I never really thought much about the Dreamcast until it had all but vanished. By then, it had become a minor obsession of mine: a major console with weird games I’d heard and read so much about, but never gotten to play.
The Dreamcast had a short life span in stores and friend’s houses, getting reduced to an exotic artifact within a decade of its creation. The console’s colour scheme and bizarre slate of exclusive games, not to mention its unique controller, are now etched into my brain. That explains why this Switch customised to evoke Sega’s final console has me entranced.
The Sega Dreamcast’s official run lasted only 18 months. It launched in North America in September 1999 and was discontinued by spring of 2001. Following its failure, Sega exited the console business, and Dreamcast owners were left to ponder what might have been.
The fact that the console’s full potential was never realised has granted it a certain cultural mystique, the kind that makes it perfect for plastering overtop ironic vaporwave apparel and, as it turns out, a custom Switch paint job.
The creation was commissioned by Mark Williams, a retro gaming enthusiast and hardcore Sega fan over at the YouTube channel Maz Gaming, and completed by Extreme Consoles, a console customisation shop located in the UK.
Dubbed the Dreamcast 2, it’s actually a pretty straightforward project. Extreme Consoles painted the regular black shell and Joy-Con a crisp eggshell white and added the Dreamcast’s spiral insignia to the back.
The Joy-Con grip has a little more detail since it’s trying to emulate the original Dreamcast controller, which had a small, green tinted LCD screen and giant grey triangle start button at the bottom. They also switched out the right Joy-Con’s face buttons to get the authentic colours.
“During that generation I really feel like SEGA tapped into the counter-culture that was running through people of my age at the time and games like Crazy Taxi with The Offspring-heavy soundtrack and Jet Set Radio with the innovative style around graffiti art tapped into the mindset of people at the time and was far and away ahead of its competition,” Williams said in an email to Kotaku.
“The Switch as a console reminds me of the Dreamcast in certain ways. Games like Splatoon 2 are clearly heavily inspired by Jet Set Radio.” He also points out that while the console is now ancient history, it still has a fanbase devoted enough that some people continue to develop games for it.
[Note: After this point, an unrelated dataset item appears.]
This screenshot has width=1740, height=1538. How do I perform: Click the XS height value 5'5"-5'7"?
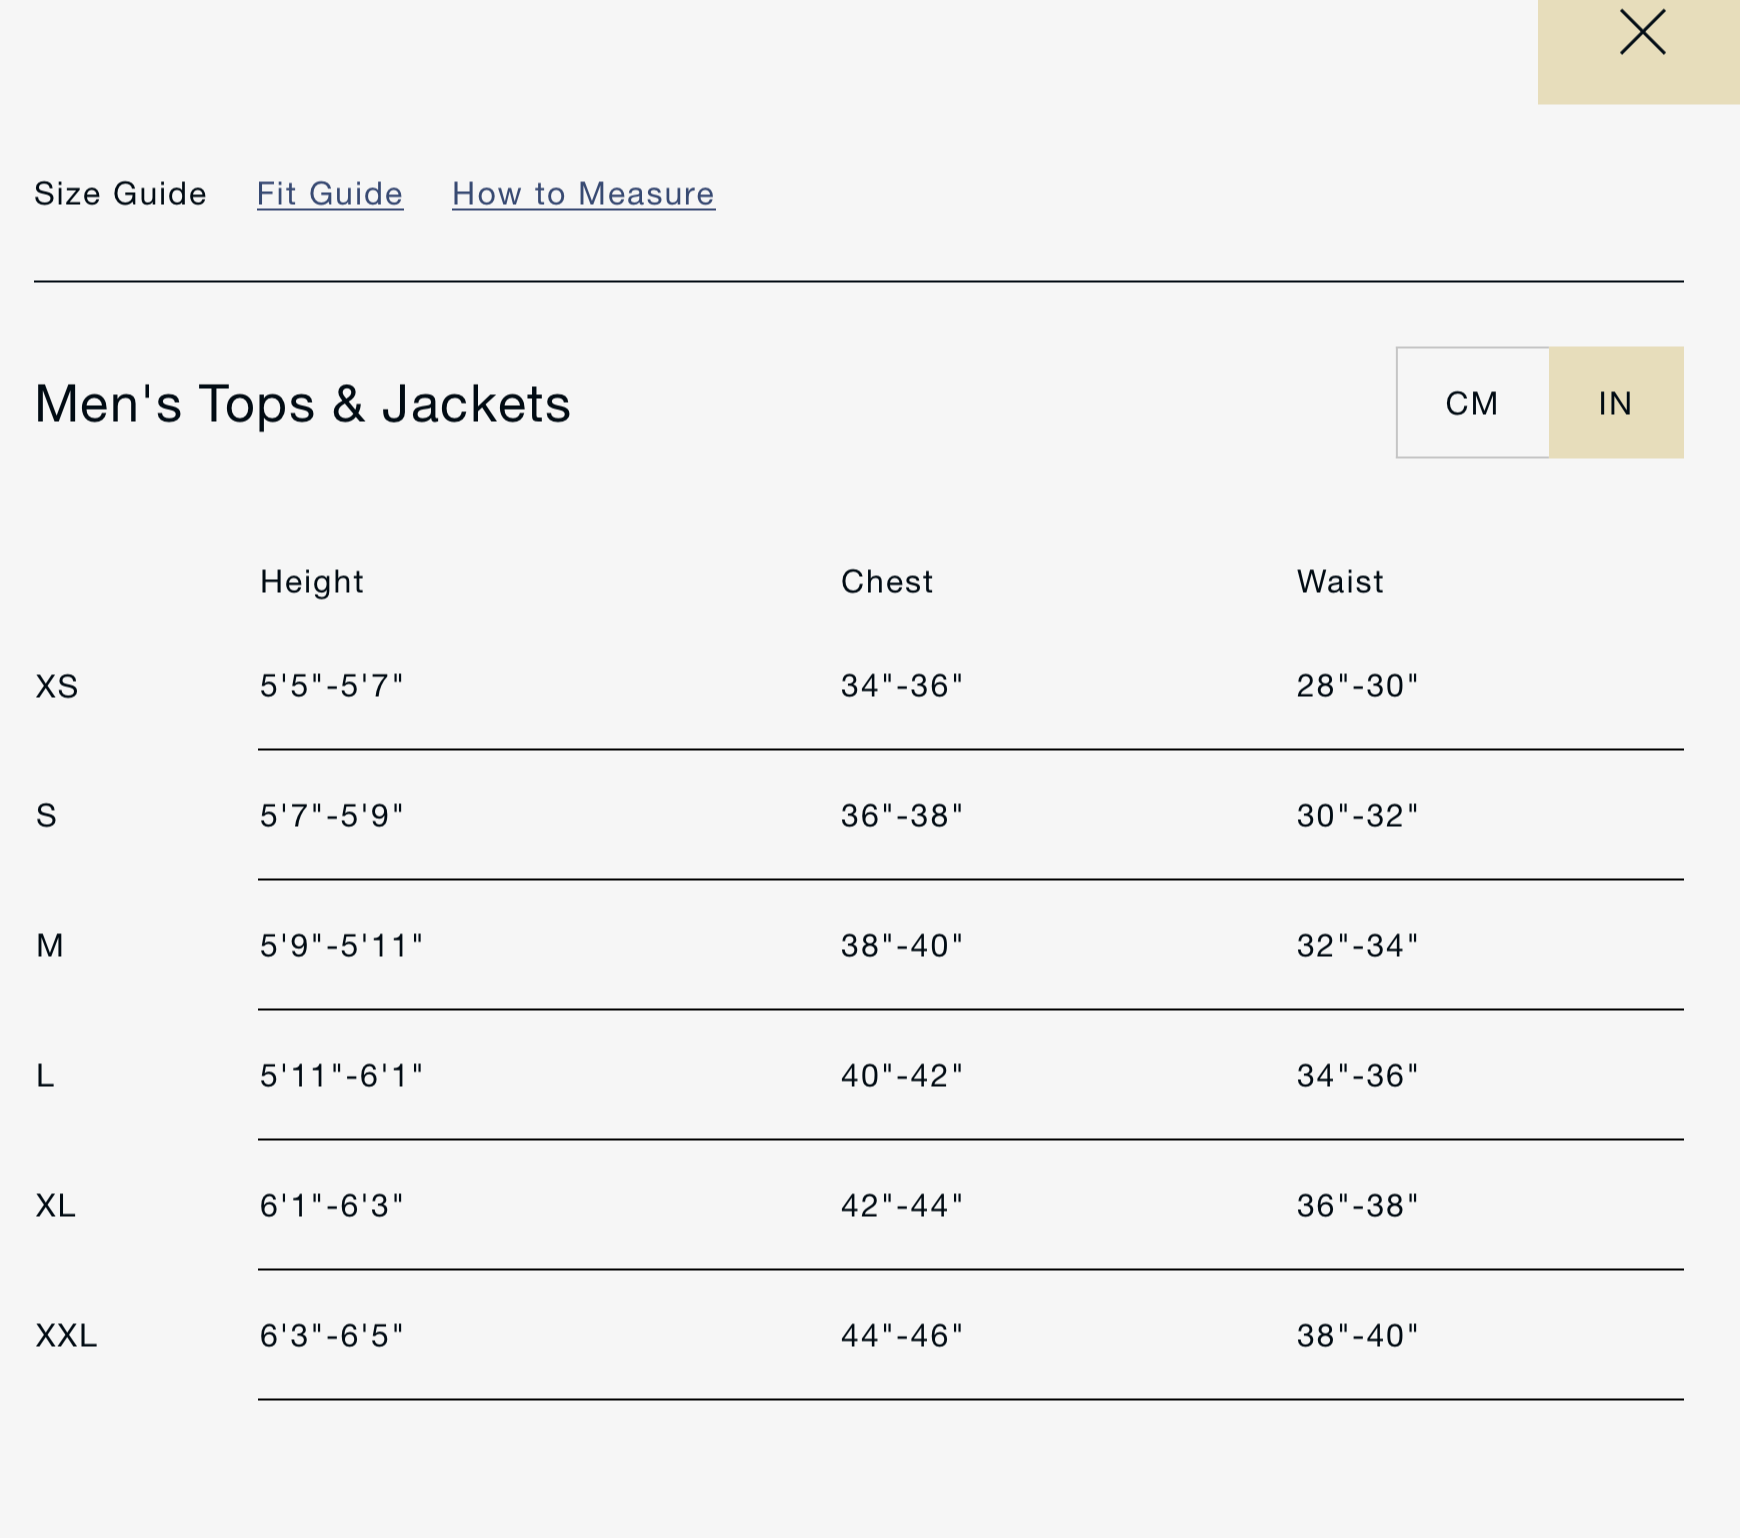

Williams said in his video that he wanted a Dreamcast-looking Switch in part because the console has, for him at least, become a de facto home for Sega games.
Last year, there was Sonic Mania, Sonic Forces, and Puyo Puyo, and more recently, Sega has been re-releasing classic games from its back catalogue, like Phantasy Star, with special updates and features that make these releases superior to the bundled ROMs found on the PS4 and and Xbox One.
They’re part of the company’s Sega Ages initiative, an effort producer Kagasei Shimomura said earlier this year he’d love to see applied to Dreamcast games. GungHo Online even announced earlier this year that Switch will be getting an HD remaster of Grandia II soon. Skies of Arcadia better be next.
It would be especially great, though no doubt extremely unlikely, if other Dreamcast games suddenly turned up again in the late 2010s, especially the ones that never escaped the original sinking ship. I’m thinking of stuff like Sonic Shuffle, a Mario Party-style game that never got ported to the GameCube at the time, and Soul Fighter, a fighting series that debuted on the console and went down with it.
There are others, too, including much more obscure gems which have earned cult followings as a result of how few people ever got a chance to play them. The Lost Golem and Elemental Gimmick Gear come to mind, as well as FromSoftware’s Frame Gride, a 1999 online mech game that never got localised.
It seems impossible to expect any of those games to see the light of day again on Switch, but just this year, Devolver Digital announced it was bringing back Metal Wolf Chaos, another FromSoftware game from just a few years later that was similarly lost to the world. You never know.